Wie flexibel die Wagenbauer sind, zeigte sich an einem Sonderwunsch des Vaters: Der wollte seine Modelleisenbahn in den Wagen integrieren, was auch gelang. So wurde die Wände durchbrochen, um den Zug von einem Zimmer ins andere fahren zu lassen.
Wer einen solchen Wagen als kleine Wohnung, als Tiny House, nutzen will, der lässt sich gute Dämmung einbauen: Die Wagenbauer aus dem Teilort von Aldingen vertrauen dabei auf das Naturprodukt Hanf.
So vielfältig ist die Kundschaft
Ein anderer Kunde ließ sich einen Wagen für seinen Traktor bauen, mit dem er über einige Jahre an den Außengrenzen Deutschlands entlangfuhr. „Wir haben es schon mit speziellen Menschen zu tun“, sagt Regele.
So helfen die Schreiner aus Aixheim Individualisten, Vagabunden, Freiheitsliebende und Romantiker dabei, ihre Lebensträume zu verwirklichen.
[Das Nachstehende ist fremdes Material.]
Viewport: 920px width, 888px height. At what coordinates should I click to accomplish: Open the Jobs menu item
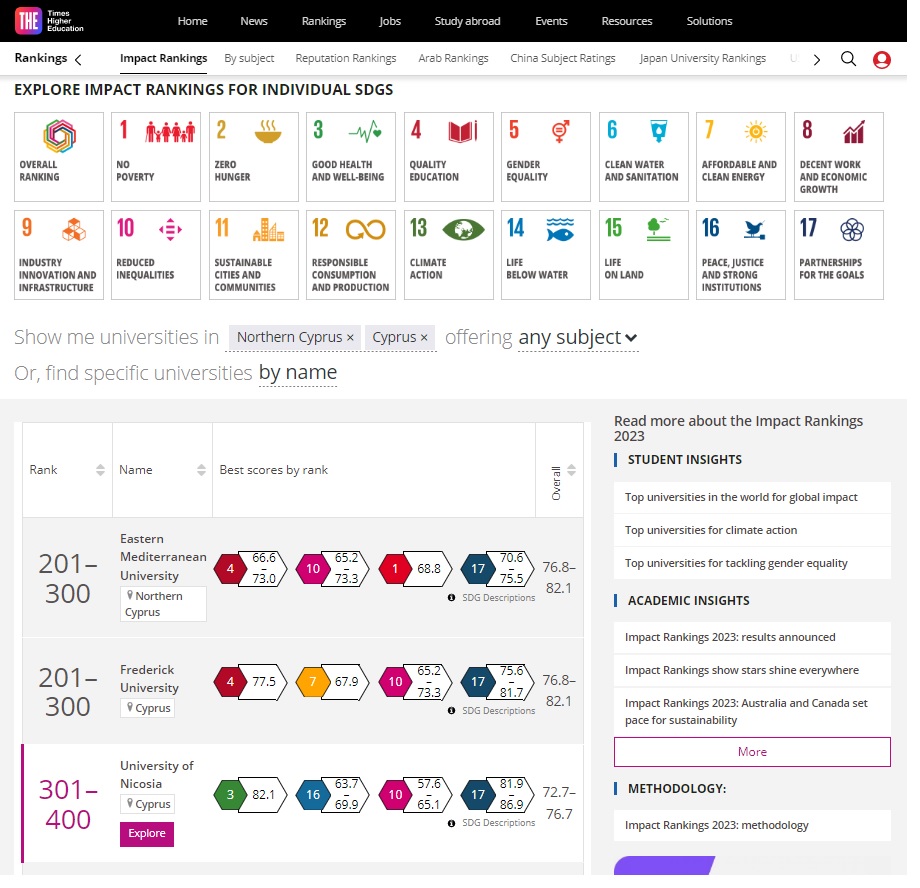click(x=390, y=21)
Kaum ein Ansinnen ist zu verrückt, als dass er nicht erfüllt werden könnte. Geht nicht gibt‘s nicht: Therapiewagen werden gebaut, die Universität Wien hat sich ein Gefährt für die Vogelaufzucht bestellt, viele Hühnerwagen des Unternehmens seien unterwegs.
Rollende Kirche
Zu den außergewöhnlichen Anfragen zählte ein Auftrag der evangelischen Kirchengemeinde Hinterzarten, zu der auch Breitnau, Feldberg und Titisee gehören. Als das Gemeindezentrum in Feldberg-Falkau verkauft werden musste, entstand die Idee mit der rollenden Holzkirche, um die Gläubigen auch in den letzten Winkeln des Südschwarzwaldes zu erreichen. Dazu hängt Pfarrerin Ulrike Bruinings seit knapp zwei Jahren die Schäferwagenkirche an ihr Auto, um damit die verschiedenen Gottesdienststationen anzusteuern.
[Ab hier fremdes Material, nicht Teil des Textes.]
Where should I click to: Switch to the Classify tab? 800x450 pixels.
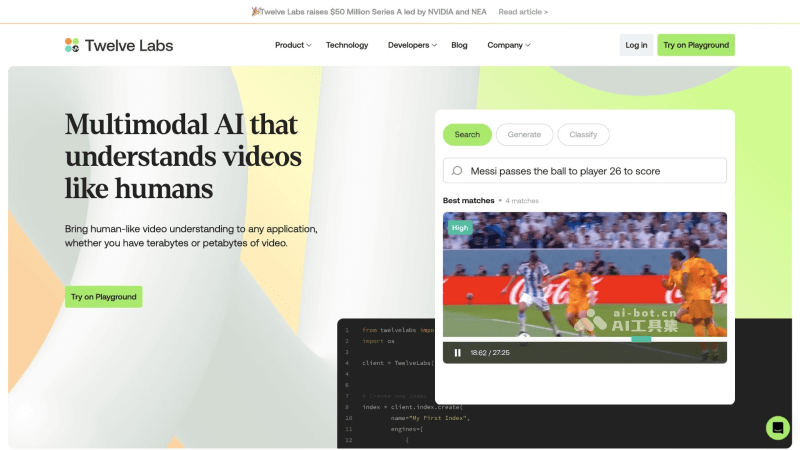tap(583, 135)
Für eine Feier im Freien können Altar und Lesepult sowie 20 Bierbänke aus dem Inneren des Wagens herausgetragen werden. Eine Solaranlage auf dem Dach sorgt für die Energieversorgung. Auch wenn diese Kirche mit ihren Abmessungen nicht gerade Kathedralenformat hat, so weist ein kleiner Glockenturm und ein dunkles Kreuz an der Eingangstür doch auf die klerikale Nutzung hin.
Das Material
Für den Bau der Wagen ziehen die Schreiner aus Aixheim weitere Experten hinzu. So kommen Elektriker, Flaschner, Dachdecker und Silikonierer in das Unternehmen, um mit ihrem Know how die Wagen optimal auszustatten.
Die Anhänger sind dann für eine halbe Ewigkeit gebaut. „Drei Generationen sollen die Wagen halten“, sagt Regele. Ein Vierteljahrhundert betrage die Garantie. Von Anfang an war es Ziel des Unternehmens, auf heimische Produkte zu vertrauen. Das meiste Holz komme aus der Region, betont Podnar. Fichte, Douglasie, Lärche, Eiche und Weißtanne werden verarbeitet. Der Holzweg führt zum Ziel.
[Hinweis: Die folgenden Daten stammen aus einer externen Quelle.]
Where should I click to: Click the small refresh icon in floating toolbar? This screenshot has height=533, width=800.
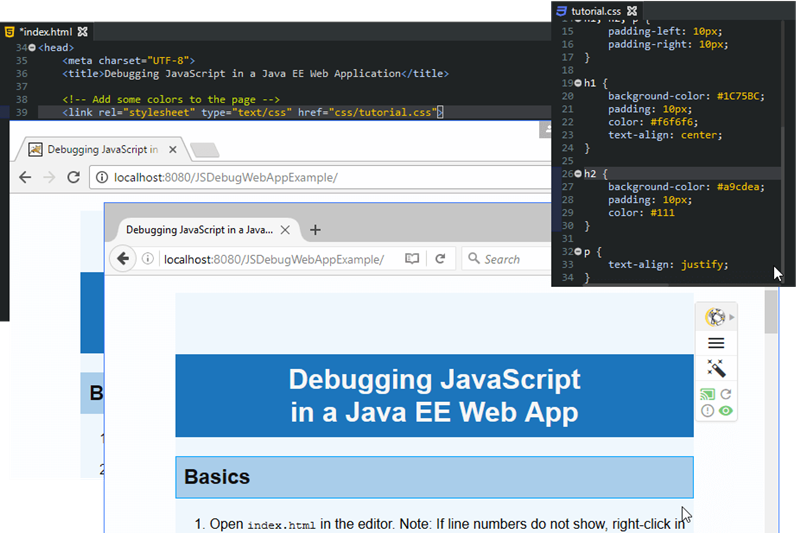(726, 395)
Podnar ist der dritte Inhaber des Unternehmens, das 2012 von Jochen Müller gegründet worden war. Als Müller nach schwerer Krankheit überraschend starb, übernahm sein Freund Markus Regele, der ebenfalls an diese Geschäftsidee glaubte. Mit Podnar ist nun wieder ein gelernter Schreiner Chef des Unternehmens, das drei feste Mitarbeiter und drei Minijobber beschäftigt.
Mehr als 200 dieser Wagen haben die Schreinerei 2012 verlassen, sagt Milan Podnar. Er ist nach wie vor davon überzeugt, dass er einen Wachstumsmarkt bedient.